Applied Working Group

‘Culture’ as a Tool Working Group

Applied Working Group team

Andrew Buskell, Principal Investigator
Azita Chellappoo, Co-Investigator
Robin Nelson, Co-Investigator
Natália Dutra, Co-Investigator
Solène Boisard, Co-Investigator


Key information

Full title: Culture as a Tool: Reckoning with Past and Future Use
Workshop: Summer 2023, Georgia Institute of Technology, Atlanta, USA
Get involved: Please check back in early 2023 for information on how you can contribute to this Applied Working Group.


Applied Working Group overview 

Culture is a tool. It is used by scientific disciplines to categorize, study, and intervene on human diversity. At the same time, it is used by policymakers, state administrators and activists who leverage it for political aims. Used for all these purposes and projects, ‘culture’ evades definition. Efforts to nail it down lead to another problem: defining culture often aligns it with racial or ethnic classifications of human diversity—and feeds into larger structures of oppression and stigmatization.

Tools have history, and ‘culture’ as a tool is no different. Looking at how culture has been used is important for understanding its role in contemporary scientific and policy-oriented work, and the risks involved in defining and operationalizing it. Looking at the history of how the culture concept has been used reveals multiple instances where it has led to unintended and harmful downstream consequences. Reckoning with these histories is important if we wish to keep using culture as a tool in the present.
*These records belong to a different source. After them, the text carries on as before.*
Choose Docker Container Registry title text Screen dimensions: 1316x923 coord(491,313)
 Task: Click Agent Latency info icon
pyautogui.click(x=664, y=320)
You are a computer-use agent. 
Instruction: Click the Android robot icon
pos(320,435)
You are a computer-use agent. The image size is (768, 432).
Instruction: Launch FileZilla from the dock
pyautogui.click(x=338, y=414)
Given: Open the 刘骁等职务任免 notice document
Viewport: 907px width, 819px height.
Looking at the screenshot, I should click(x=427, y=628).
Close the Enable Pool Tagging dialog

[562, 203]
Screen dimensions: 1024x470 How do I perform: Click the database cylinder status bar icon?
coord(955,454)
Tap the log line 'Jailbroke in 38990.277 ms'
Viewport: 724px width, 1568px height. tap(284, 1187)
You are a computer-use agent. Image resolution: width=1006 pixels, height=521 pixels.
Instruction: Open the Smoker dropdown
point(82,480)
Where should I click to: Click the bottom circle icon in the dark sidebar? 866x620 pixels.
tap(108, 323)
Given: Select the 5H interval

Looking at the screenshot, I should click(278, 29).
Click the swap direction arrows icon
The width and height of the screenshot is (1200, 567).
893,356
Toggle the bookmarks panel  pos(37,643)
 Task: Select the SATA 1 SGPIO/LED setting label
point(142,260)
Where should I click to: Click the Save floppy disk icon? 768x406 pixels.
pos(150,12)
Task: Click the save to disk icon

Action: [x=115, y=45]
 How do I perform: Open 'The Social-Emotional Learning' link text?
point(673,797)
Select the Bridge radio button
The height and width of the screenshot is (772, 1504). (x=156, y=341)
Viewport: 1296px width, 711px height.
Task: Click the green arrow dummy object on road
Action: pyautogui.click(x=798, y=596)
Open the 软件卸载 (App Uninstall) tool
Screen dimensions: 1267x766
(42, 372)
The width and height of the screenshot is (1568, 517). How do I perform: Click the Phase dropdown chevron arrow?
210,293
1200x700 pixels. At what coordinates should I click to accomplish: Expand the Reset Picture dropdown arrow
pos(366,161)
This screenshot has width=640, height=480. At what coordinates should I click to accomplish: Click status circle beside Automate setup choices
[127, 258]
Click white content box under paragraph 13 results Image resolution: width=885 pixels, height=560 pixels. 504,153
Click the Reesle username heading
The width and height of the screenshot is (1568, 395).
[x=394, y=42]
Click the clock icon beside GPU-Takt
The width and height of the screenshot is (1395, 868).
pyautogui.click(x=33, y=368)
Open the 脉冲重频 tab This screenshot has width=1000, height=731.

Photo by Johnson Cameraface on Flickr

This project is organized around three focal domains where culture has been used: in economic development, state administration, and biocultural diversity. Examining historical case studies in these areas, the project will address three core aims: (i) to establish a historically- and philosophically-informed collaborative network of researchers and policymakers; (ii) to reckon with the histories where culture has been used as a tool, and (iii) to develop ethical and impactful Cultural-Evolution-informed policies and methods, calibrating these through examination of relevant histories and best practices of other fields.